= THE EXERCISE =
Update the items from the line with "616x998 pixels." through the line with "Action: click(26, 573)", both included, by replacing "question mark" with "information" and changing nothing else. Leave the pictures out of your answer.

◇ ◇ ◇

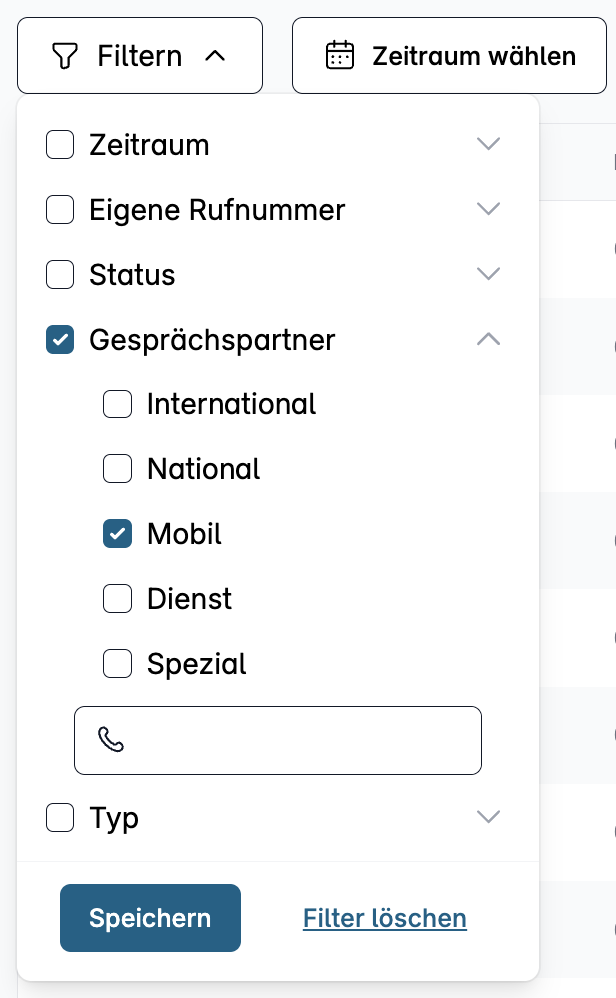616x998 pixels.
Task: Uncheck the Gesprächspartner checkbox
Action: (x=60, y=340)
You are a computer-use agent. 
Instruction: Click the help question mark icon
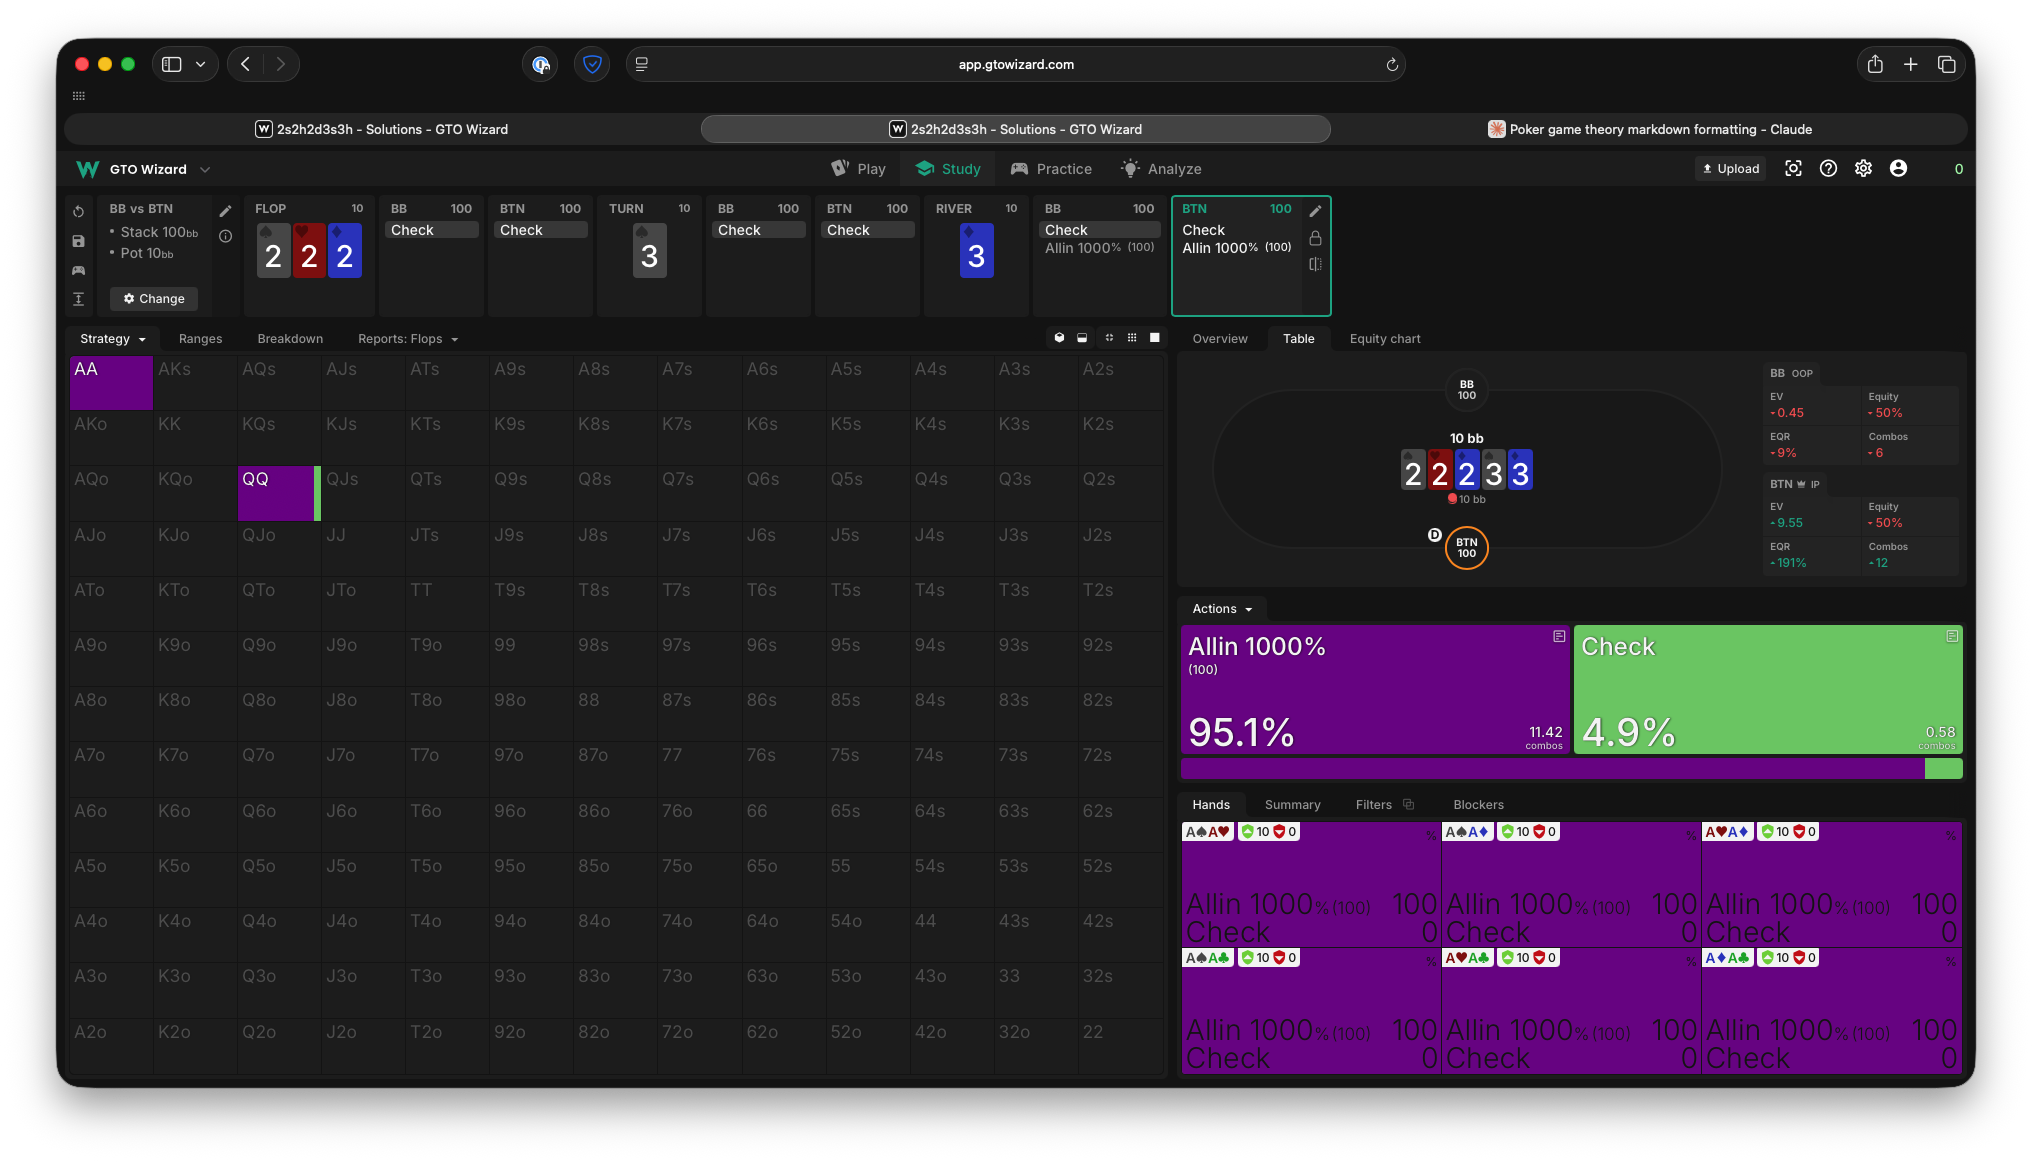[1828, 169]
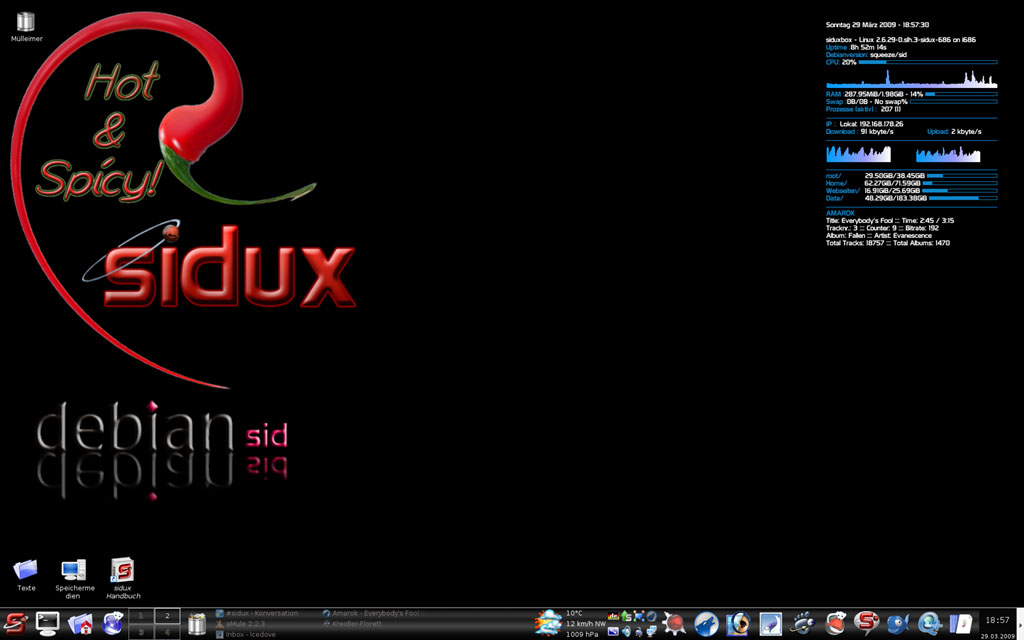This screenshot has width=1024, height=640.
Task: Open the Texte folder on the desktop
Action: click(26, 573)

◇ ◇ ◇

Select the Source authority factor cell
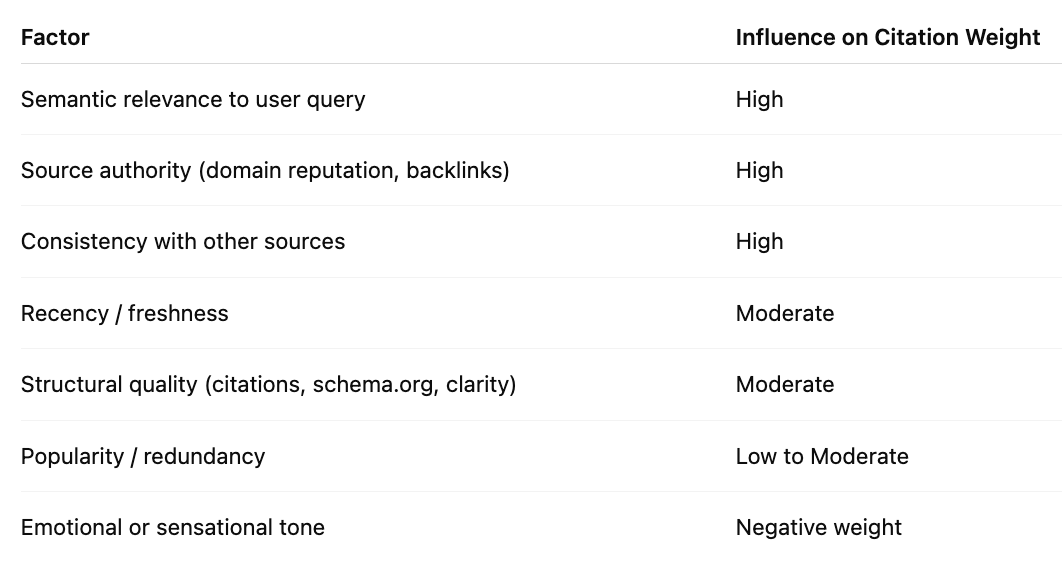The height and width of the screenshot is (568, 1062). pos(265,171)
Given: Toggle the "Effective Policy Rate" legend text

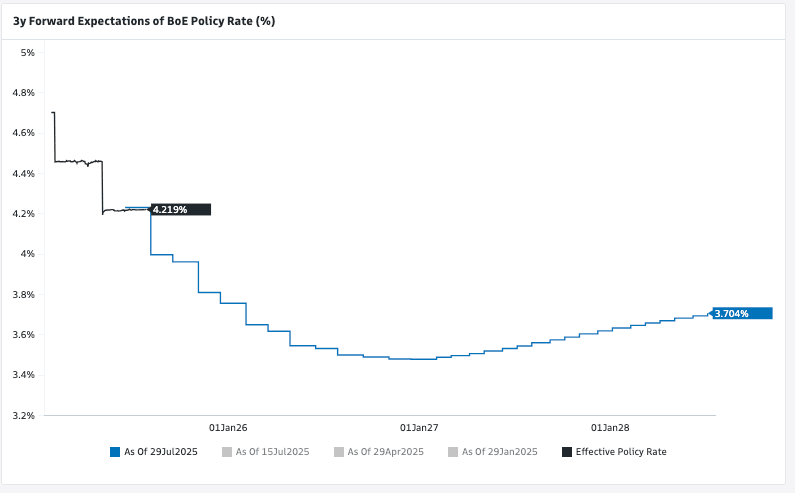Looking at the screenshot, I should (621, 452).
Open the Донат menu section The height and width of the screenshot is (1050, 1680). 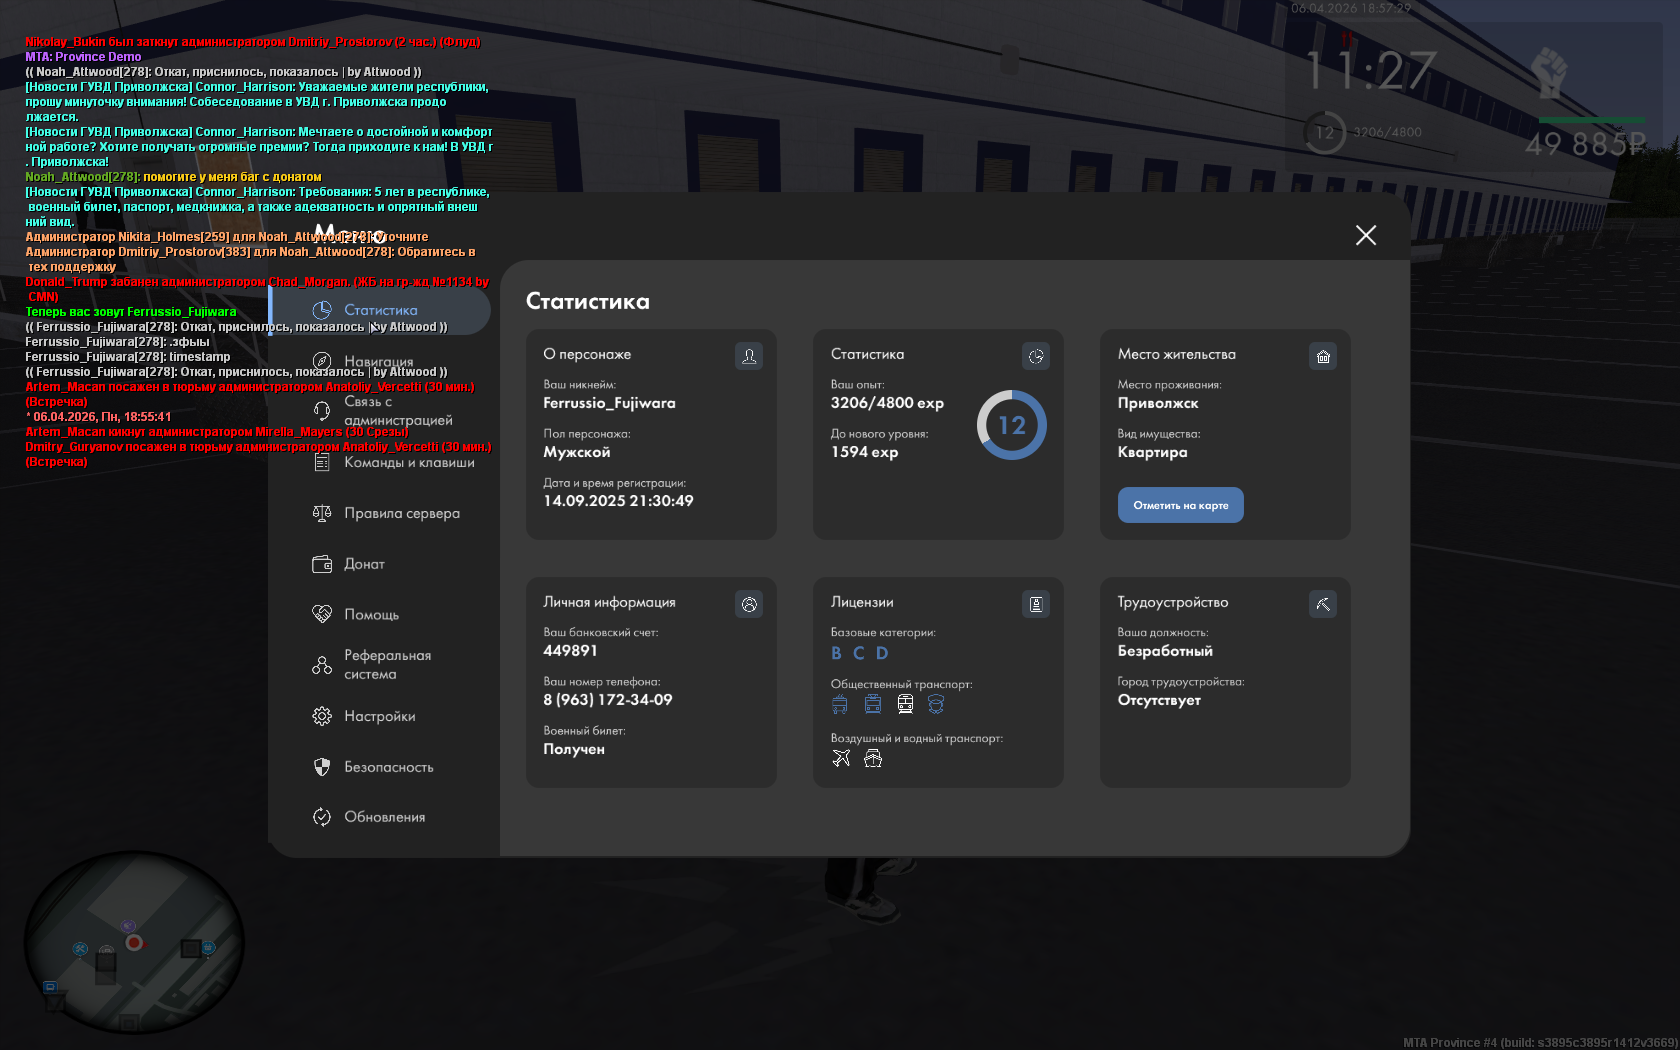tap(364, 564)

◇ ◇ ◇

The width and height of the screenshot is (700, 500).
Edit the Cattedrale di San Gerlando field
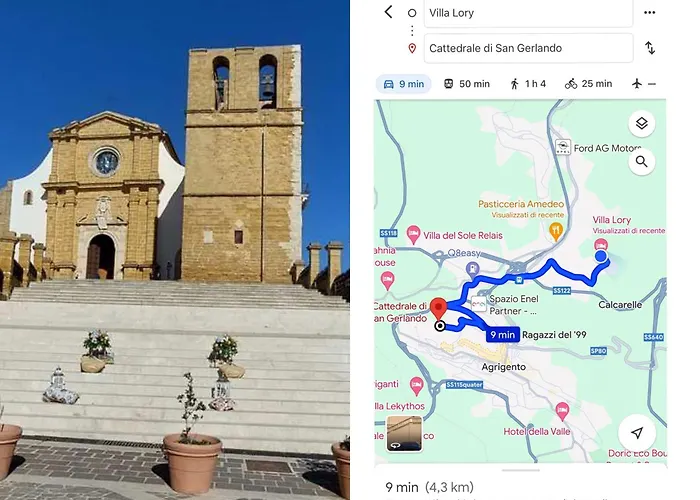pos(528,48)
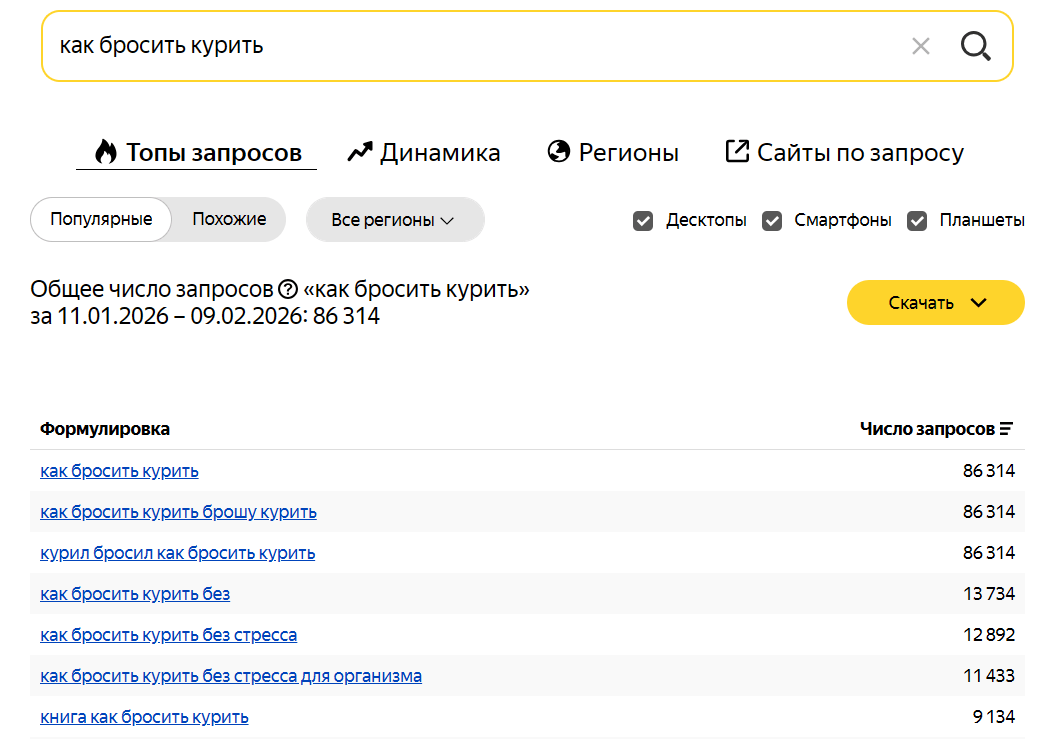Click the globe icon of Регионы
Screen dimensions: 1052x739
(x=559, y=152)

◇ ◇ ◇

= TASK RESULT =
616x998 pixels.
Task: Uncheck the Gesprächspartner checkbox
Action: (x=60, y=340)
You are a computer-use agent. 
Instruction: Click the help information icon
[1828, 169]
This screenshot has width=1024, height=640.
Task: Open the Texte folder on the desktop
Action: click(26, 573)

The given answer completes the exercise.